- **WHAT NEEDS TO BE DONE**
In the listing below, find each line holding "computer" and copy it.

++++++++++++++++++++

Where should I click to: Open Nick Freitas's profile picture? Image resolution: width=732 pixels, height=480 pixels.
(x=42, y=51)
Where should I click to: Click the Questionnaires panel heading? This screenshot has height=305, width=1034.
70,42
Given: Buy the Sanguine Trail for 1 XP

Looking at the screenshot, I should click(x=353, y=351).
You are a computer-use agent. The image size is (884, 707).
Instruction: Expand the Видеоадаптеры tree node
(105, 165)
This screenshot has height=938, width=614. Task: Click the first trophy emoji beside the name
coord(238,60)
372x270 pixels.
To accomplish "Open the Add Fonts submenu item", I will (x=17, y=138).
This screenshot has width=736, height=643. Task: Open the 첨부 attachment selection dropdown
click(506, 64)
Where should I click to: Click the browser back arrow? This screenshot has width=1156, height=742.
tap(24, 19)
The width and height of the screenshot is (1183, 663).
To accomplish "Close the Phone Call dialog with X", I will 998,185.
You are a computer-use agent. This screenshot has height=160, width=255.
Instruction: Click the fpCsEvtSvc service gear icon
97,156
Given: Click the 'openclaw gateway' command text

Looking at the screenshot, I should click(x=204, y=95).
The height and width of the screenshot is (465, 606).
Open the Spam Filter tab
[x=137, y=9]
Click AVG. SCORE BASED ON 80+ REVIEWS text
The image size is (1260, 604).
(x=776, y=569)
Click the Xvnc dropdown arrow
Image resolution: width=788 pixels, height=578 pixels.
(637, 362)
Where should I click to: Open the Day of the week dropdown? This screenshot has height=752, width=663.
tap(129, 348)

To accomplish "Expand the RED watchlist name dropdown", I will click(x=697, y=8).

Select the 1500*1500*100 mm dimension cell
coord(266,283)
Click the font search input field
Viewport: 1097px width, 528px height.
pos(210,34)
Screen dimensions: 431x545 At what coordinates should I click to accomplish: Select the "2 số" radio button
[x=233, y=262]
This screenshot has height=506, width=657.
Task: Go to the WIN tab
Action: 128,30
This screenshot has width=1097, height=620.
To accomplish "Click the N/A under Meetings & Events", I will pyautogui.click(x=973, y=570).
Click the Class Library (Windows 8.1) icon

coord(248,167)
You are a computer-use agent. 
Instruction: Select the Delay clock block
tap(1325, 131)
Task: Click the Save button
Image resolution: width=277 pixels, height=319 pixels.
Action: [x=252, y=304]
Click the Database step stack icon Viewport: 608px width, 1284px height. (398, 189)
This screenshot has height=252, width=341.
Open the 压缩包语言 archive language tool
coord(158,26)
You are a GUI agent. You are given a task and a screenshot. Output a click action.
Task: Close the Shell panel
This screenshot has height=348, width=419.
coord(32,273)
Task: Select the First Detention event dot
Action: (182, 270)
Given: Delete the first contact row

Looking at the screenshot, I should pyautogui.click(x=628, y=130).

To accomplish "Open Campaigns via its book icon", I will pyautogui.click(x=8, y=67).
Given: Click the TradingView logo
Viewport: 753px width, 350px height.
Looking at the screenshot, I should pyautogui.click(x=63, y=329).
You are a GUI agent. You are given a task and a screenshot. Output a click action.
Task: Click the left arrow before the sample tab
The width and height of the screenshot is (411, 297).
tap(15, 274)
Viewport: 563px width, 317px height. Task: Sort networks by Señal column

++++++++++++++++++++

- **ANSWER SPACE**
You are a computer-use agent. The image size is (884, 707).
You are a computer-use agent. This screenshot has height=160, width=255.
You are a computer-use agent. 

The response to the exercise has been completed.